[Extrait choisi]
==================================================

In fine le En même temps finit par ressembler au DoublePensée de 1984 d’Orwell.

La double pensée est une forme d'aveuglement acquis et volontaire vis-à-vis des contradictions contenues dans un système de pensée. Outre la suppression des nuances, le novlangue est une incarnation de la double-pensée. La double signification des mots possède le mérite (pour ses créateurs) de dispenser de toute pensée spéculative, et donc de tout germe de contestation future. Puisque les mots changent de sens selon qu’on désigne un ami du parti ou un ennemi de celui-ci, il devient évidemment impossible de critiquer un ami du parti, mais aussi de louer un de ses ennemis. De plus, l'auto-manipulation en laquelle consiste la double pensée permet au Parti de promouvoir d'énormes objectifs à côté d'attentes réalistes : "Si l'on doit gouverner, si l'on doit continuer à gouverner, on doit être en mesure de détruire tout sens de la réalité. Parce que le secret du gouvernement est de combiner la croyance en sa propre infaillibilité, avec le pouvoir d'apprendre des erreurs du passé". Dès lors, chaque membre du Parti se transforme en pion crédule sans toutefois jamais manquer d'information vraisemblable. Le Parti est à la fois fanatique et bien informé, l'empêchant ainsi non seulement de se « fossiliser » mais également de se « ramollir », et par conséquent de s'effondrer. 

Atlantico.fr : La France semble de plus en plus vivement traversée par des conflits sociaux. Les Gilets jaunes, les grèves, les contestations sectorielles, ou plus récemment les révoltes anti-racistes, marquent de vrais conflits. Le discours du gouvernement en réponse a revendiqué le "En même temps", une concession rhétorique qui ne semble rien résoudre dans la pratique...

L'expression "En même temps" est devenue un symbole du quinquennat actuel. Celle-ci vise à dépasser les clivages. Cette approche n'est-elle pas au fond déconnectée de la conflictualité autour du réel et des intérêts divergents de la société ?

==================================================

[Données fournies]
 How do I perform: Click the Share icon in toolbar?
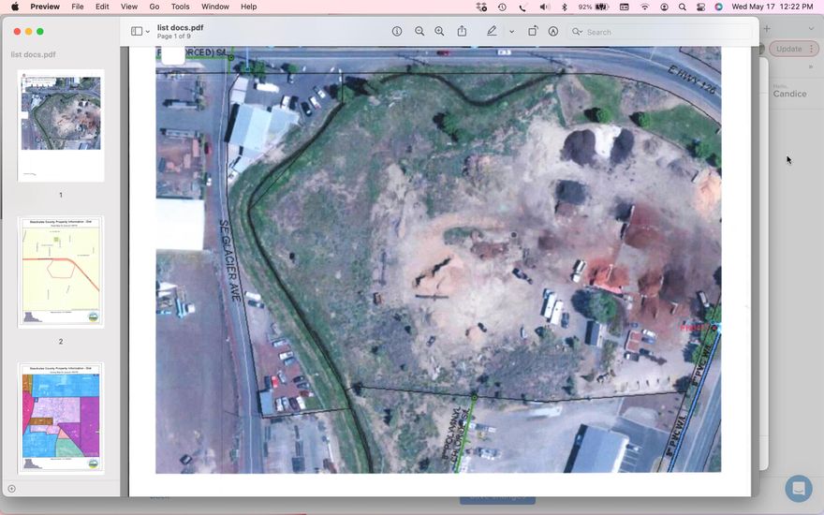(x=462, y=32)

==================================================

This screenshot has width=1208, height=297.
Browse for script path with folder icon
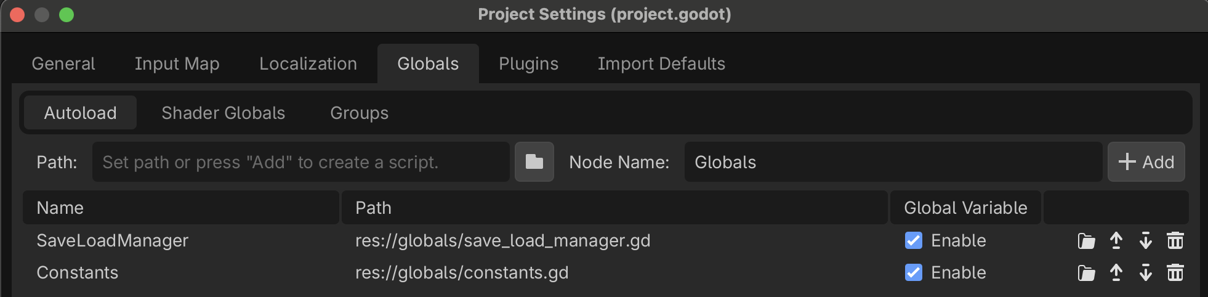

==================================================

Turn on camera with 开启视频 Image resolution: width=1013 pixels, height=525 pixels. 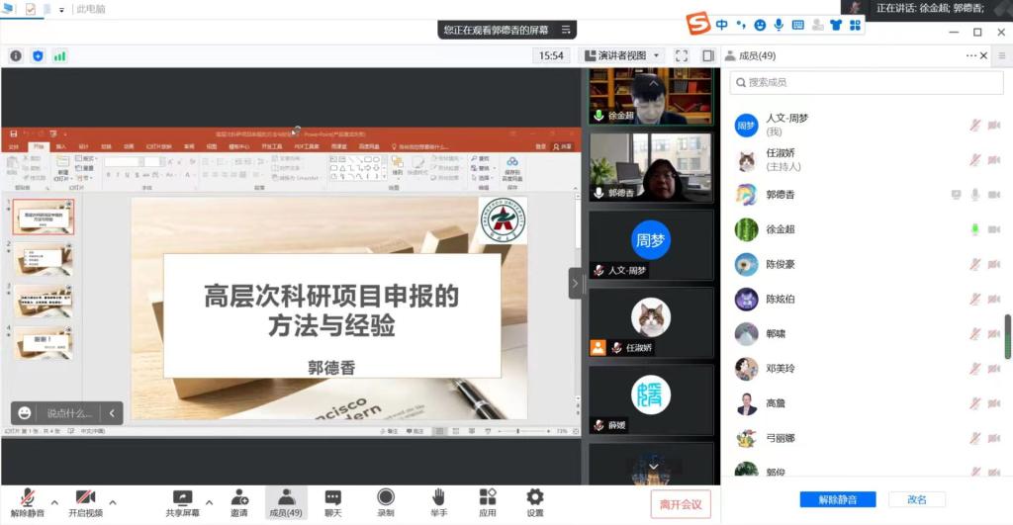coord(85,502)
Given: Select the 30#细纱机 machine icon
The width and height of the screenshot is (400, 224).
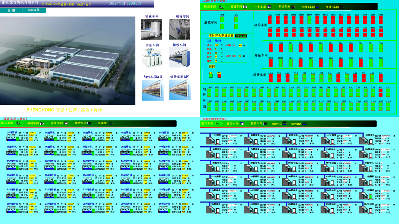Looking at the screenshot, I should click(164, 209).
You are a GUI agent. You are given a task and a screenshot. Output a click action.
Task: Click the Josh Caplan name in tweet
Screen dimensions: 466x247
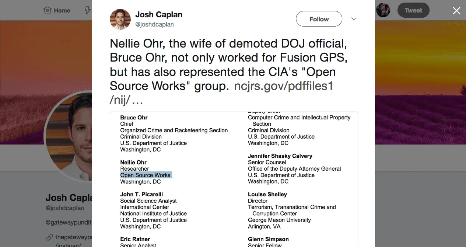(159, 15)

==================================================

[À faire] Veuillez recopier mot pour mot le passage de l'extrait sur la double pensée qui commence aux mots « Atlantico.fr : La » et s'arrête après « dans la pratique... ».

[Résultat]
Atlantico.fr : La France semble de plus en plus vivement traversée par des conflits sociaux. Les Gilets jaunes, les grèves, les contestations sectorielles, ou plus récemment les révoltes anti-racistes, marquent de vrais conflits. Le discours du gouvernement en réponse a revendiqué le "En même temps", une concession rhétorique qui ne semble rien résoudre dans la pratique...